Thursday, July 4, 2013

In short: Hansel & Gretel: Witch Hunters (2013)

Years after their well-known witch-related ordeal, Hansel and Gretel have grown up into two exceedingly attractive people with a thing for black leather (Gemma Arterton and Jeremy Renner, who both seem to have a lot of fun with their roles), and live out their hatred of witches by working as witch hunters for hire.

But don't worry, Gretel prefers a fact based hunting approach to the job, so innocents need not fear, as the film's first post-credit sequence proves by having our heroes save innocent (well, more or less) Mina (Pihla Viitala) from being burned at the stake, enraging the local Sheriff (Peter Stormare) in the process. Little do our heroes expect that beautiful Augsburg will have more than the usual amount of witch-napped children and a normal witch hunt for them, and will even reveal the secrets of their past to them.

Grand witch Muriel (Famke Janssen, eating scenery with the same relish you'd show eating a candy witch house before you realize there's a witch living in it) and a whole bunch of black metal band rejects have plans to brew some very special potions that will make them impervious to the witch's worst enemy, fire. They just need some very special ingredients. Let's hope our heroes and their arsenal of improbable weapons will be up to the task at hand.

Going into Hansel & Gretel: Witch Hunters, a lot of critics seem to have expected to find a deep and profound work reflecting on the nature of humanity, or bourgeois life in not-17th century not-Germany, and were consequently deeply disappointed when they found these highly logical expectations confounded when they were instead confronted with what basically amounts to Van Helsing or Brothers Grimm, but not shit and reasonably short.

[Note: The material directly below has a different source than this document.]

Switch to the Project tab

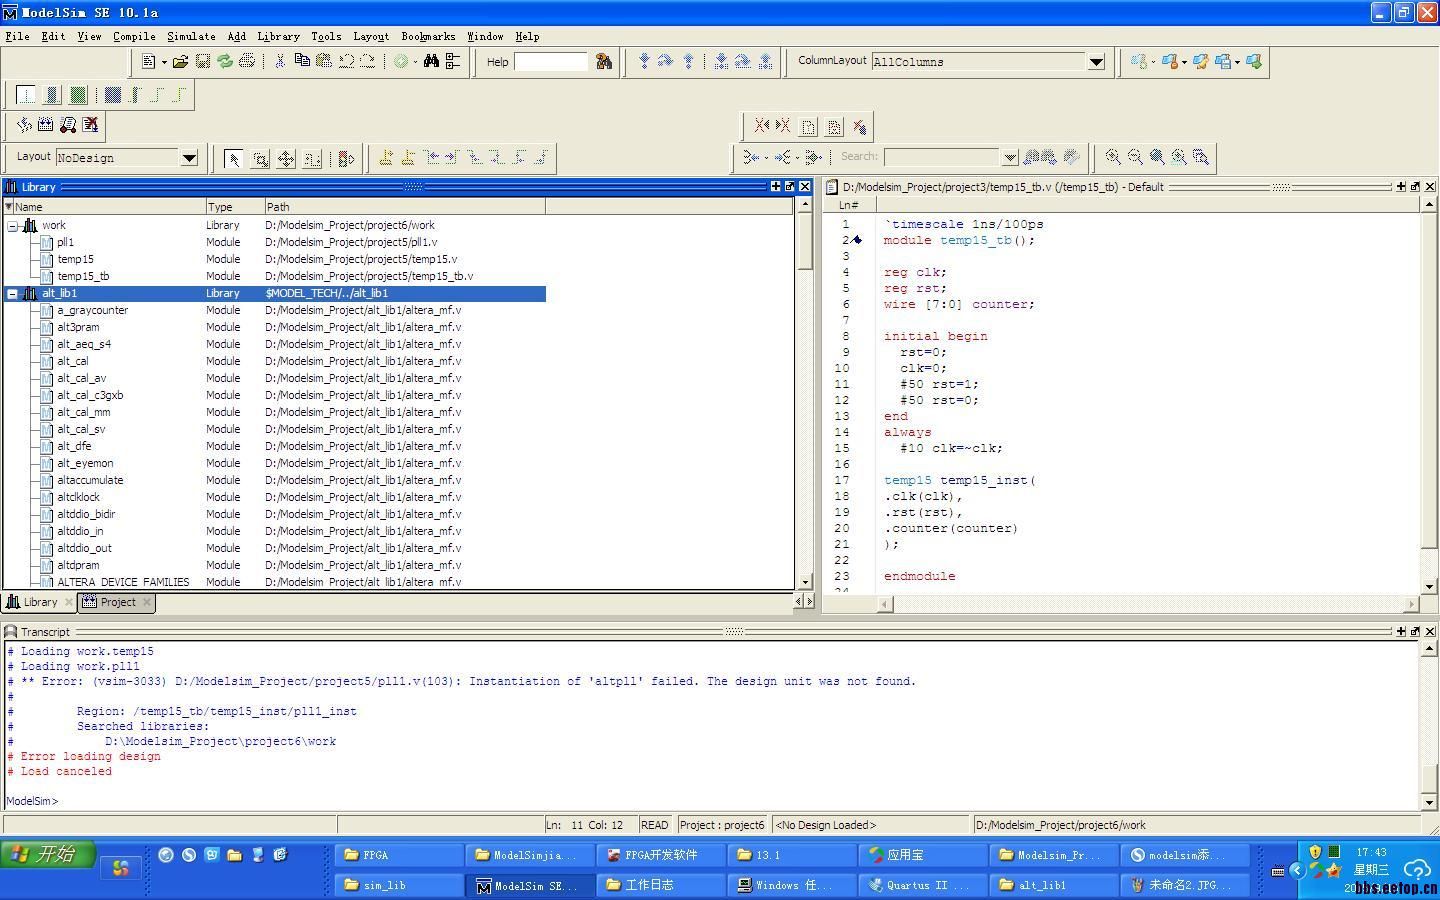coord(117,602)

For me on the other hand, Hansel & Gretel is pretty much exactly what I expected of Dead Snow's director Tommy Wirkola, a man clearly talented when it comes fun, fast-paced nonsense (and lighting actresses). It's the sort of film that revels in its own (slightly gory) comic book silliness, and attempts to have at least one silly-but-cool idea that spits on the the laws of physics (stuffy old bastards) per scene. This, Wirkola achieves with a high degree of charm and efficiency, throwing silly witches, silly witch hunting techniques, and silly physics at his audience with a palpable sense of fun. But be warned: this is a movie, where witch house eating induced diabetes can become a real problem, so if that sort of thing pulls you out of the whole fairy-tale-punk mood, this is not the film for you.

Hansel & Gretel: Witch Hunters is very good at being the carnival ride version of a movie, without feeling the need to apologize for it, nor ever forgetting the fact that the important thing about a carnival ride isn't just that it's loud and colourful, but that it's supposed to be fun.